LOUISVILLE, Ky. (WDRB) -- With the new school year just days away, students at dozens of Louisville schools might not have a protective measure that the Louisville Metro Police Department has traditionally provided.
Wednesday evening, LMPD Lt. Col. Andy McClinton told a Metro Council committee that the department is short 27 crossing guards. As a result, at least 30 Louisville area schools might go without crossing guard coverage.
“We have been trying for the past year — year and a half — to hire more traffic guards," he explained. "Like everywhere else, we are having a horrible time, because people aren’t coming out to get jobs.”
The predicament was revealed by LMPD as Councilman Anthony Piagentini, R-19, pushed legislation to codify LMPD's crossing guard duties into city law. The department has traditionally performed the function for Louisville schools — both public and private — and the current city budget continues to fund LMPD's role of providing the crossing guard service.
"I wanted to make a real clear message as we send kids back into school that there is an organization — and that should be Metro Louisville — who is responsible for providing key public safety measure," Piagentini said.
Piagentini filed the ordinance in response to what happened two years ago. In July 2019, citing budget cuts, LMPD said it would no longer provide crossing guards for 12 Jefferson County public and private Catholic schools located in other police jurisdictions, including St. Matthews, Jeffersontown and Shively. The decision was ultimately reversed after public outcry.
"I was incredulous, right, that (Mayor Greg Fischer) could make such a decision so quickly without discussing it with the people most directly impacted by it," Piagentini remembered Wednesday.
Now, as LMPD cites staffing for the current predicament with crossing guards, Piagentini says the reasoning for his ordinance is further underscored.
"I refuse to say because we are having a staffing problem that we're just going to back off of this and make it somebody else's issue or, 'Johnny and parents of Johnny and Jane — good luck,'" he said.
In St. Matthews, which nearly lost crossing guard coverage in the 2019 decision, Mayor Rick Tonini says he believes the responsibility to provide the guards remains that of Louisville Metro Government. At schools like Trinity High School, located along a busy stretch of Shelbyville Road, Tonini says it's clear why the coverage is vital.
"They're protecting the most precious thing we have in our lives: our children," he said. "So very important."
While Tonini said St.
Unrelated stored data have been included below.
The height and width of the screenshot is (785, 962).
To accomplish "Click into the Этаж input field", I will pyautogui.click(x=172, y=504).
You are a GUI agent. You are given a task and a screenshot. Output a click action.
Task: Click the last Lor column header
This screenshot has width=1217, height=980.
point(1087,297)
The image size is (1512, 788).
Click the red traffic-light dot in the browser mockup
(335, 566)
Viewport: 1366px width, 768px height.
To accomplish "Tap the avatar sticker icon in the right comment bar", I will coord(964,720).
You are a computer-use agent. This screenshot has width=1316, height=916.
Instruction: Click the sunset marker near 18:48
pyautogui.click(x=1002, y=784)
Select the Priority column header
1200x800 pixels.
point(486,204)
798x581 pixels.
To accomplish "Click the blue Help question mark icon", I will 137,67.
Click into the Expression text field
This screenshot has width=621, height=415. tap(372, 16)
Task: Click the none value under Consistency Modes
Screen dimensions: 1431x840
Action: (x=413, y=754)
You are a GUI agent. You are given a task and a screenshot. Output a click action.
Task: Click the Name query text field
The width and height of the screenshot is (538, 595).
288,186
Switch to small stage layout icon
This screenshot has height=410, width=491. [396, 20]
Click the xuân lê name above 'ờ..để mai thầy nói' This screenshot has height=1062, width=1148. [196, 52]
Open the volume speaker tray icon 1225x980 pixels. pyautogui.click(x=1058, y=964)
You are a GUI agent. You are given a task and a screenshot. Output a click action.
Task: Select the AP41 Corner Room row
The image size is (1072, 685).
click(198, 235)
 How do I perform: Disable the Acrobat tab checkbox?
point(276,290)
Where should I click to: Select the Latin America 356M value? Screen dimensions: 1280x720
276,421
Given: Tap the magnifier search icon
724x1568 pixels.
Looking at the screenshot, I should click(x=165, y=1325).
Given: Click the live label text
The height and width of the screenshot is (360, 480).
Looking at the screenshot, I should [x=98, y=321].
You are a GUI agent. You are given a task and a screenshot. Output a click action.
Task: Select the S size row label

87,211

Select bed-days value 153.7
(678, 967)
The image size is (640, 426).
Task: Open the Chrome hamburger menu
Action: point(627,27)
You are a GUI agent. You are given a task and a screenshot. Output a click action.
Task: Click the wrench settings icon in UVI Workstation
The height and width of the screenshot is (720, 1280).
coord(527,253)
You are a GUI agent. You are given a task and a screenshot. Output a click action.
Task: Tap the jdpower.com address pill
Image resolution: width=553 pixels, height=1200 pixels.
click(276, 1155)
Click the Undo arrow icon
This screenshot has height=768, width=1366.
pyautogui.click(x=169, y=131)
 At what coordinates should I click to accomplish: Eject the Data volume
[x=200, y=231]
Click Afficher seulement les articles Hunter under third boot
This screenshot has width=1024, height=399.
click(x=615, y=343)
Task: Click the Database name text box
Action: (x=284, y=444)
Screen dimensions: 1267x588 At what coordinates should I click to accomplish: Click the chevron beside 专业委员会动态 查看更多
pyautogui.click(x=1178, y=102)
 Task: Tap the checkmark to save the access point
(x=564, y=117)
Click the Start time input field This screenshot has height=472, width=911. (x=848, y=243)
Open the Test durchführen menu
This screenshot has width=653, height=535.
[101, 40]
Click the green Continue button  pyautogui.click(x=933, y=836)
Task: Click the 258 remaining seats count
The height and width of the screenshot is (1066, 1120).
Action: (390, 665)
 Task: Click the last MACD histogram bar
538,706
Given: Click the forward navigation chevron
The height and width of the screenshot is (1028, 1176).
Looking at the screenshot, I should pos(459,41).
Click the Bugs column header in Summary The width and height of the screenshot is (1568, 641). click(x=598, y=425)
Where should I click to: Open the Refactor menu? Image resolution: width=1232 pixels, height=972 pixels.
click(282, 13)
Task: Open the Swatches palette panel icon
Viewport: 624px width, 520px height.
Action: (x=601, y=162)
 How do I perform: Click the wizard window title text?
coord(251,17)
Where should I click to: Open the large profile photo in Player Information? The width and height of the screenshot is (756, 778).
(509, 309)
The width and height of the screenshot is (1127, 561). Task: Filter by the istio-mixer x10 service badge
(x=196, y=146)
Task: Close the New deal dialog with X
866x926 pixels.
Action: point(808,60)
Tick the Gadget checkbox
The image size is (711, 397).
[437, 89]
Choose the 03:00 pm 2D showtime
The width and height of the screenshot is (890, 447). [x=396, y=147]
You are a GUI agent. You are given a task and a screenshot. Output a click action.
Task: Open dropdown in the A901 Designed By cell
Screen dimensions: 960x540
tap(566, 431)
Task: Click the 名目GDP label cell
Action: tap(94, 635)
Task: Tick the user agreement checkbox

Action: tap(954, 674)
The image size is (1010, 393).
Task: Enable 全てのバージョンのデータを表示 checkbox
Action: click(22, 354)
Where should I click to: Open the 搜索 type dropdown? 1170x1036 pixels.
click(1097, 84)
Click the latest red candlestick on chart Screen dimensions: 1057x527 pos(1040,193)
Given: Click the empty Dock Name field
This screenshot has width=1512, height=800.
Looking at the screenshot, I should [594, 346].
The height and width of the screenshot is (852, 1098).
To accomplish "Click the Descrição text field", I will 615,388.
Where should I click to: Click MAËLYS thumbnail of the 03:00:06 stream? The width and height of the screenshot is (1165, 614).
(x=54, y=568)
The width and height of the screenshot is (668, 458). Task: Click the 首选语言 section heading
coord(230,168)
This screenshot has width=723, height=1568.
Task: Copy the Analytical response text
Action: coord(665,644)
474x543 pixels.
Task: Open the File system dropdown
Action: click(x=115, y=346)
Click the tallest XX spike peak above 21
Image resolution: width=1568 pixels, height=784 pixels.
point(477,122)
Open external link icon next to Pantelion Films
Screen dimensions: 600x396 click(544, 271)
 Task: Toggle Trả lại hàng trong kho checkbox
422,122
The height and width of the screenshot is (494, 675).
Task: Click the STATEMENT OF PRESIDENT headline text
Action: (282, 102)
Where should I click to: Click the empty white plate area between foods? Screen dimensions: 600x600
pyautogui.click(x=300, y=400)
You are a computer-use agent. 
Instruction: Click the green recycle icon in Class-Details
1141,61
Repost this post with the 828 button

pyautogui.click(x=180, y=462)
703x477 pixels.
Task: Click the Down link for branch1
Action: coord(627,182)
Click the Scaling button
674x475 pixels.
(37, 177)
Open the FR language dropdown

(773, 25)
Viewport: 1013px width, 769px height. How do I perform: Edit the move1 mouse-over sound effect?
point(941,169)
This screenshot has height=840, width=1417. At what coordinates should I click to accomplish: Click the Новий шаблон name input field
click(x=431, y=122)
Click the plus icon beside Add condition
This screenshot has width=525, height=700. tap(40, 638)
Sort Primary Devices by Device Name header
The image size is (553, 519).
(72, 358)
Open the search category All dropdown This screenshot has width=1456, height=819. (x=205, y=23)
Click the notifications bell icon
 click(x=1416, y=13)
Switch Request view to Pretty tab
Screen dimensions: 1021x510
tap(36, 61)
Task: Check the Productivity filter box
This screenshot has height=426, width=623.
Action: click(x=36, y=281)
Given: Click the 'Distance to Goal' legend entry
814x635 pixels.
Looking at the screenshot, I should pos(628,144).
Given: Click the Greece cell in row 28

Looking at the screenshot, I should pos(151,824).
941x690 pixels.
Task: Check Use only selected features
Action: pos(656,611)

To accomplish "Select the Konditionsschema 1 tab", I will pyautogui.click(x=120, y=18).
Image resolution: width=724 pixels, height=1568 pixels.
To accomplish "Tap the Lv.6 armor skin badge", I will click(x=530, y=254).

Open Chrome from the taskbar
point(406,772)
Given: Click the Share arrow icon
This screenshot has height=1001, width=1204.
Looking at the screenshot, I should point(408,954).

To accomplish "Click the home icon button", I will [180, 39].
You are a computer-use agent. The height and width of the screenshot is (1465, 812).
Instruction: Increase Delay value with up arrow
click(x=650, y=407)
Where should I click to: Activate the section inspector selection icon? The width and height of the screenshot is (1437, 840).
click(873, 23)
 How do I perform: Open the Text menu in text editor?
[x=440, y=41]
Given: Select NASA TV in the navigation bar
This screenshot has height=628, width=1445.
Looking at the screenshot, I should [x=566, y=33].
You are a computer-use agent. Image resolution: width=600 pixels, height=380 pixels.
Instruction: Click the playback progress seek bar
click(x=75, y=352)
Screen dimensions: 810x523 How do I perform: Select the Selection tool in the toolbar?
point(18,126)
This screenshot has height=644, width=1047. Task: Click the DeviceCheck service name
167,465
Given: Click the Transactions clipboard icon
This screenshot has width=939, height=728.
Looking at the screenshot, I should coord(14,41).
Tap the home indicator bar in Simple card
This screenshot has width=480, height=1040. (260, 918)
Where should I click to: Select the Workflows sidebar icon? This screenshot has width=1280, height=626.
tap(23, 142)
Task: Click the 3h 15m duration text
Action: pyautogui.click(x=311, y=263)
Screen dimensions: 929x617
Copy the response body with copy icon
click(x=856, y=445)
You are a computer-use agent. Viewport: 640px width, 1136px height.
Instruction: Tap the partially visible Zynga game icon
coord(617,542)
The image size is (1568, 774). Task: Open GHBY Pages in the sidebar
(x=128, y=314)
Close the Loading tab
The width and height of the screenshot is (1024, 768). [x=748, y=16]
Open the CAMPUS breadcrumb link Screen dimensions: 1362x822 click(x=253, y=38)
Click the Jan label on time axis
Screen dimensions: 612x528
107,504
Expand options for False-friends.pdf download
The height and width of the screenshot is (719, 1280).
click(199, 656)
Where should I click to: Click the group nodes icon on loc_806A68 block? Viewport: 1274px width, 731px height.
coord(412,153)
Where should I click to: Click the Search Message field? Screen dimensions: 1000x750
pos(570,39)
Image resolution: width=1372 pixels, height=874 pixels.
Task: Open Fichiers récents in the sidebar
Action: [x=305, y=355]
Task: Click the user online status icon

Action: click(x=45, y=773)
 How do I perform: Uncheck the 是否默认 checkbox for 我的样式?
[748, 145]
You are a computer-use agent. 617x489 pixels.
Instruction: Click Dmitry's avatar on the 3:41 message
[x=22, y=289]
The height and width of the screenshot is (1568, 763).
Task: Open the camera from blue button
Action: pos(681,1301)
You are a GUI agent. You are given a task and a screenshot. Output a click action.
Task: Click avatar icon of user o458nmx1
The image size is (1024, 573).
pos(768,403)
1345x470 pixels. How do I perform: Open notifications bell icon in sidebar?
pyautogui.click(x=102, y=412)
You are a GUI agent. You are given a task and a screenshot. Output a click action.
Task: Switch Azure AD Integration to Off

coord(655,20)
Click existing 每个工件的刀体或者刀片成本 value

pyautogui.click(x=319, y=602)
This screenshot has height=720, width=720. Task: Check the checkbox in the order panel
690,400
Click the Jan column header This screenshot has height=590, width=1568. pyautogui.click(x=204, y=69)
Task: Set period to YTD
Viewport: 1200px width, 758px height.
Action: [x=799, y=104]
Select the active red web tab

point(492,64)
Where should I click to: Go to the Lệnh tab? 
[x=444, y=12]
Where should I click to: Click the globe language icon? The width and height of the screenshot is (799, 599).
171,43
Matthews Police could likely fill an empty crossing guard shift for LMPD on occasion, he said his department is too small to fill those duties year-round.
"I mean, literally, we'd be completely stripped of our (daily police) work," he said.
Bill Dieruf, the mayor of Jeffersontown, echoed Tonini's sentiment. Dieruf said, while protecting students from COVID-19 has been a priority, Louisville Metro Government must make protecting them at crosswalks a priority too.
The Wednesday Metro Council committee meeting ended with no resolution on the issue.